Shelly Smith: [00:14:17] They're not permanent. That's the different thing. I just researched on vinyl and fabric decals, and the vinyl ones are permanent. They're going to damage the walls. I don't want anything permanent for mums, because mums can use them for more than one child, and you know they got a boy or a girl and so I don't want them, I don't want anything permanent. The only permanent thing that they can choose is a color on the corner of the large box. And, I wanted to add colour and pick up the colour of decals, and the themes in the room. But, that's really the only thing that's permanent, they don’t want that, they don’t have to have that as well. So, do you think I should speak to Jasmine about what you think we could do like a story. Do you think we could video something when she's taking photographs, I mean video something, whilst she’s here and I'm using her photography skills to…

Anna Jonak: [00:15:00] Well I'd say you do need to find out what Jasmine can do in that respect, but I kind of like my view is to kind of if you can almost, because I know that what you've done is you've started painting some of the boxes upright. You've kind of start to bring them to life. I'd almost want to see and I know that I mean I'm so not like that creative person, I'm very good with ideas but I'm not a creative myself. But there are definitely apps that you can use where you can kind of tell a bit of a storyboard, so it might be that you're putting a series of pictures together or it's you kind of going in and out and painting like you know you’ll video something, and then you paint it, and then you add the decal, and you fast forward it. So, you've kind of got a fast forward video to see what I mean. You might need to do some research into that, but I would imagine that you can either get someone to and some kind of app, or some kind of video done, and work up some content that showcases the design in the creation piece. I think you just need to build this into your story and this is coming back to, you have done so much research like why were you trying to create these points of difference? What is it you want for the consumer? And use all of these things to tell your story and to make your brand different and to you know to build it out. Does that make sense? [Shelly agrees] I don't want you to be literally disheartened by looking at costs and trying to be the cheapest out there, to just get your product out there. I think we need to be proud of the work that has gone in, and let that be reflected in the product and the price and everything else. I was just going to say people will value it if you value it, but you have to show the value. Does that make sense?

Shelly Smith: [00:16:23] Yes yes. And so, when I go back to my spreadsheet, so I must put the price of the goods in, and then I must put markup of 50 percent. Is that right?

Anna Jonak: [00:16:31] Not markup, margin.

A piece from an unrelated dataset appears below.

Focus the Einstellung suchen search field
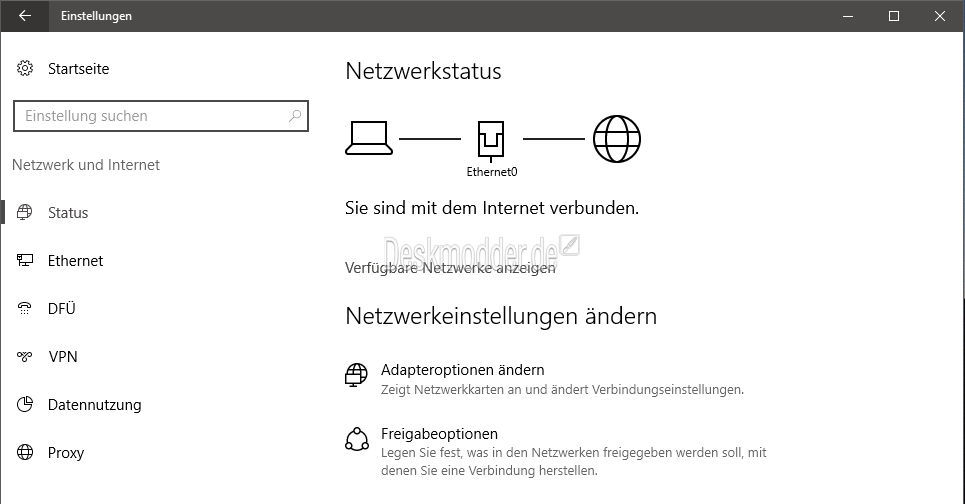 click(161, 116)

So basically, you'll see in the spreadsheet that there are two sections to the markup and margin. So, the top is the margin, and the bottom is the markup. So, what you'll do is if you put your COGS in so your cost of goods sold, and then you put in the product price you'll be able to see in that what the margin is, and what the markup is. [Shelly agrees] Focus on the margin. And look you may not get to a 50 percent margin. I'm just saying like it's always something to work towards. Just look at what the price is, look at what the competitors are doing, look at your USP and how you're differentiating yourself from what you are offering in terms of value, and start owning that and then start putting a price against it. Okay. All we can do from that is then maybe we can sense check that, once you've got some good photography, maybe once you've got some video, you can come back into our community, and we can go right. Let's have a look at this. What would you value, what would you value out what would you pay for it? Does this feel comfortable as a price? You also have to remember that you know everybody, most people are going to say one thing when they like when people survey, they do tend to underestimate what they've spent, and when they're presented with something that actually genuinely really want, you pay for it. Like I mean God who hasn't spent, I mean I know that I've spent like hundreds of dollars on bloody decals with my first child, [Shelly laughs] the others definitely didn't get that. But you know like there is definitely a point of no expense is spared for some of those first babies, right?

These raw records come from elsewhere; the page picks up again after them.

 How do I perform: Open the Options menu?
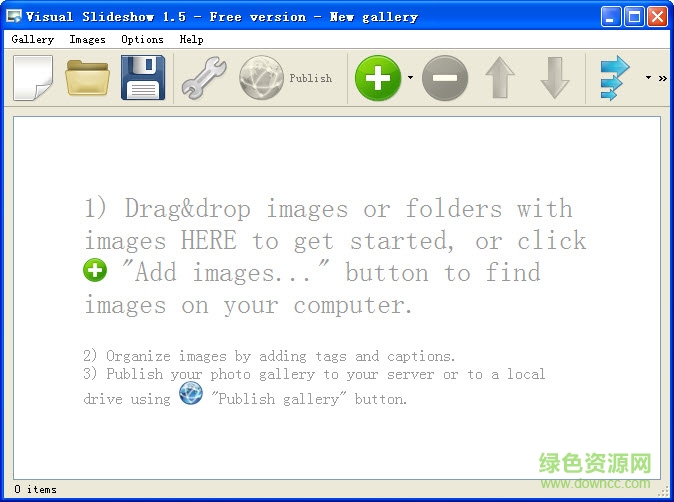tap(142, 39)
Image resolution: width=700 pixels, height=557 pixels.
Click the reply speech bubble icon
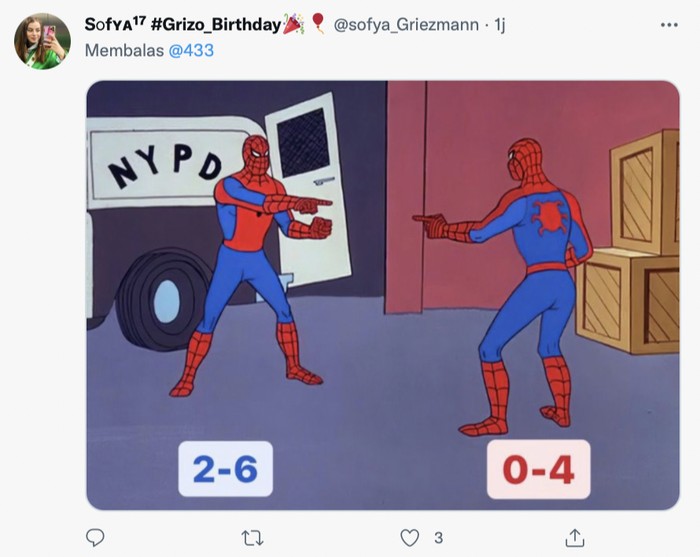click(x=96, y=538)
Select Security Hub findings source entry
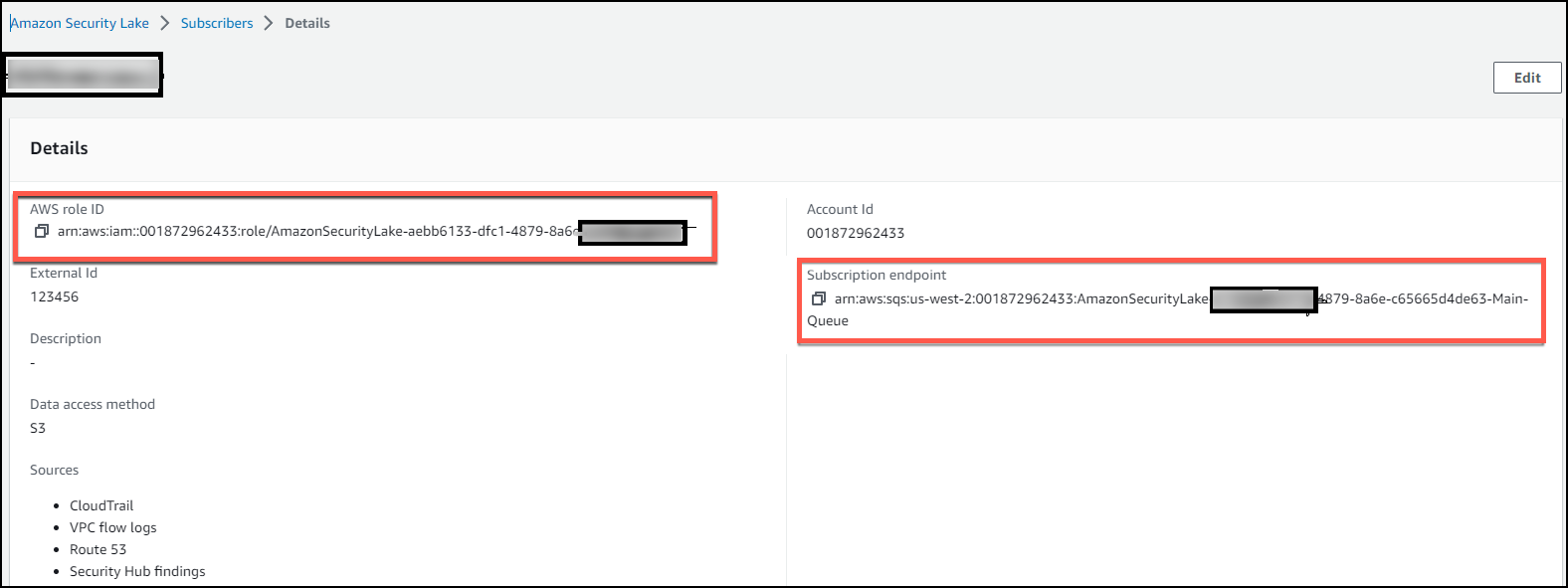The width and height of the screenshot is (1568, 588). [x=137, y=571]
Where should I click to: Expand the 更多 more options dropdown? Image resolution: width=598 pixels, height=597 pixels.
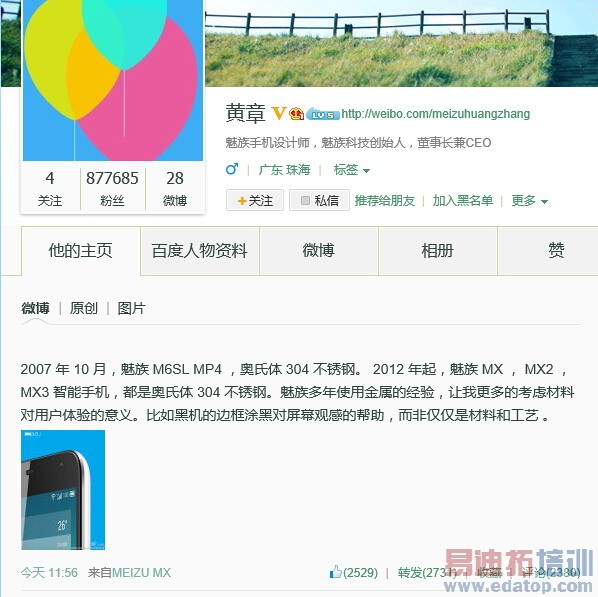pyautogui.click(x=529, y=201)
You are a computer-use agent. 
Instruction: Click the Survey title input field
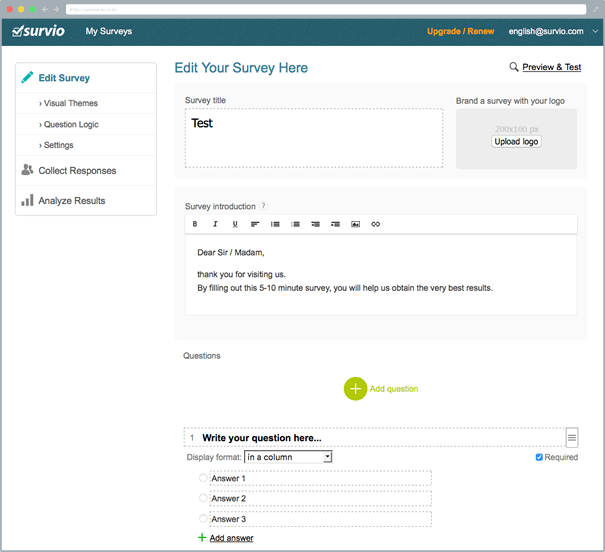pyautogui.click(x=313, y=138)

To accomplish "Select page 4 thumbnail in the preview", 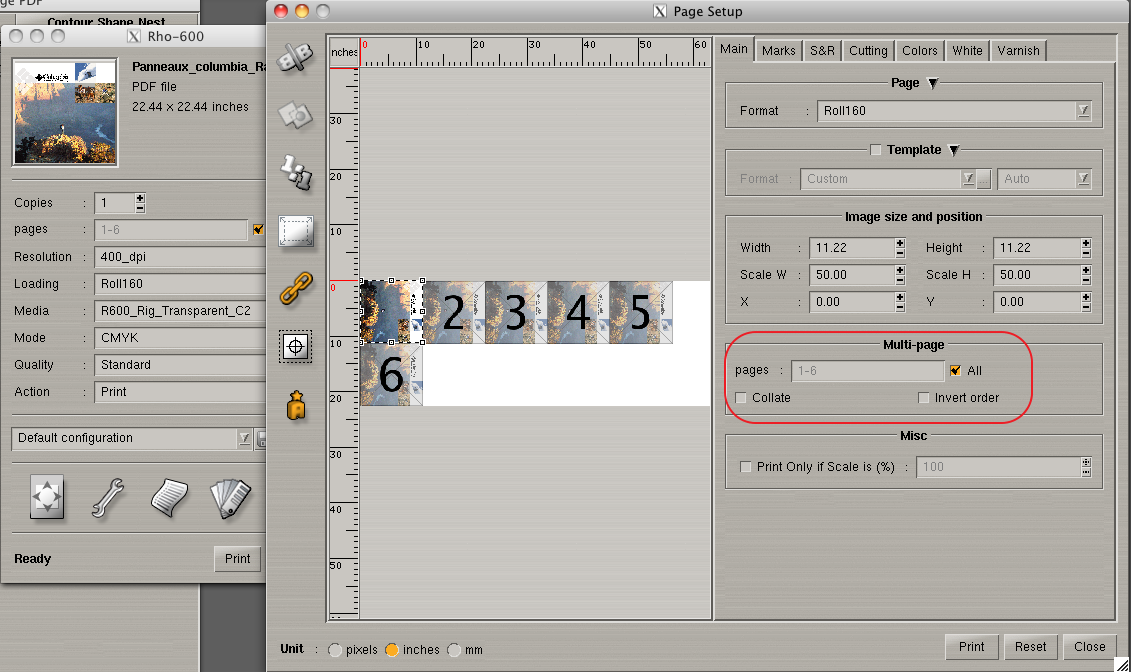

Shelly Smith: [00:17:47] So even if I'm working on a roughly 50 percent margin, must a factor in the cost of a box, the wrapping, and the box wrapping in that 50 percent or is that going then be a little bit on top of that?

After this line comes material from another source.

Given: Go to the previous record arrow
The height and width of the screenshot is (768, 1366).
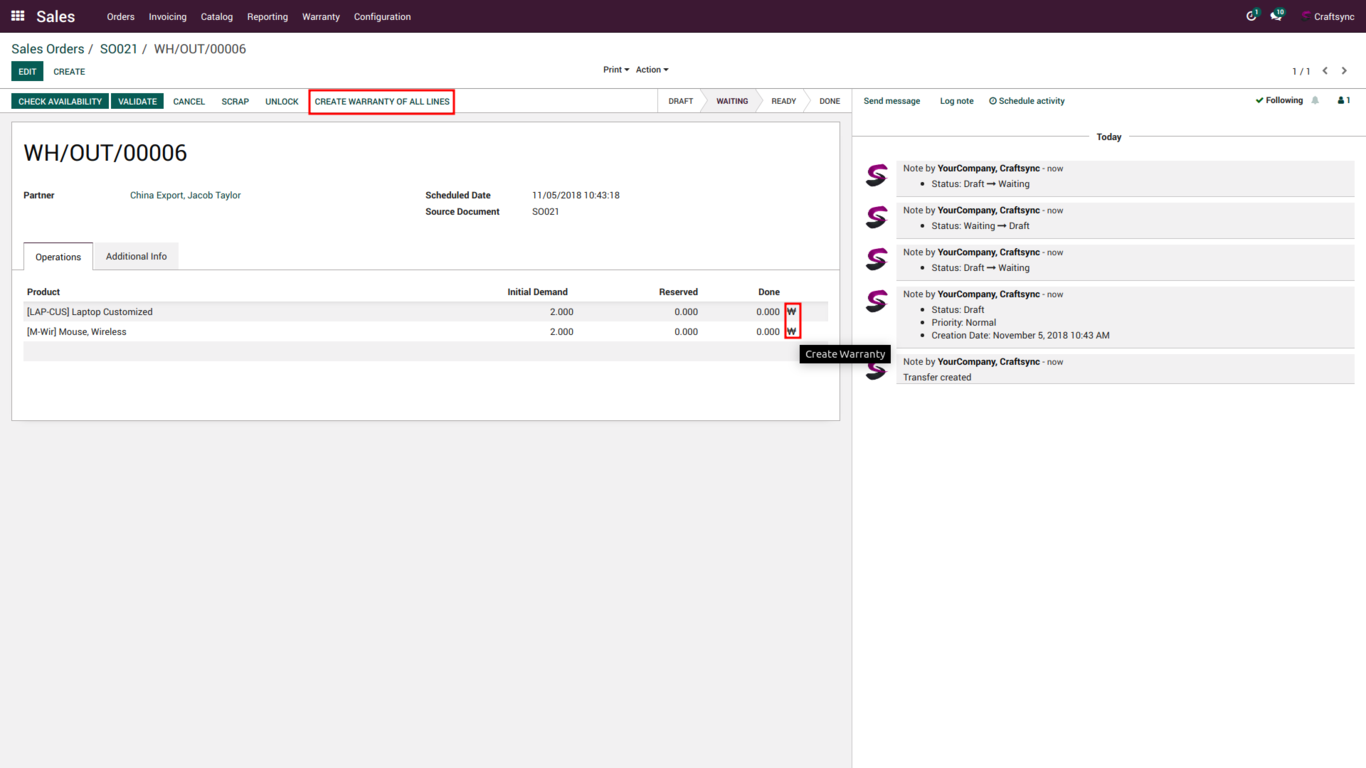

Anna Jonak: [00:17:59] No, that's included in your COGS so your cost of goods sold so your actual product getting your product ready includes all of that. So, basically if your box cost ten dollars to make and then you've got to pay for the cardboard, and you've got to pay for the packaging and you've got to pay for that whatever that end cost is is what it's costing you to make, and to get ready to sell. Then you want your margin to be on top of that. Once you've got that finalised cost it's like then what your margin is. What’s the profit is that you make from that point on, and what you feel comfortable with. And again, that also comes back to you deciding what it is what works for you. Like is this business you know something where you want to end up making 50 grand a month, or to start with is 1000 or 2000 dollars a month what's comfortable. I think it's much easier to look at things with setting yourself some goals. So in that sheet you can see what your profit margin is and then you see there's other tabs in there where you can goal set and go if my margin is this, and I sell three of these, and I sell five of those, and I sell one of those, and I sell 10 decals well actually there's my thousand dollars you know. And then I take out maybe my ad spend I might put a bit of ad spend in there so you can see what your bottom line is, and I can definitely work through that spreadsheet with you when you get to that point, but I think at this point is more about you getting excited and owning what it is as opposed to being fearful of the kind of like...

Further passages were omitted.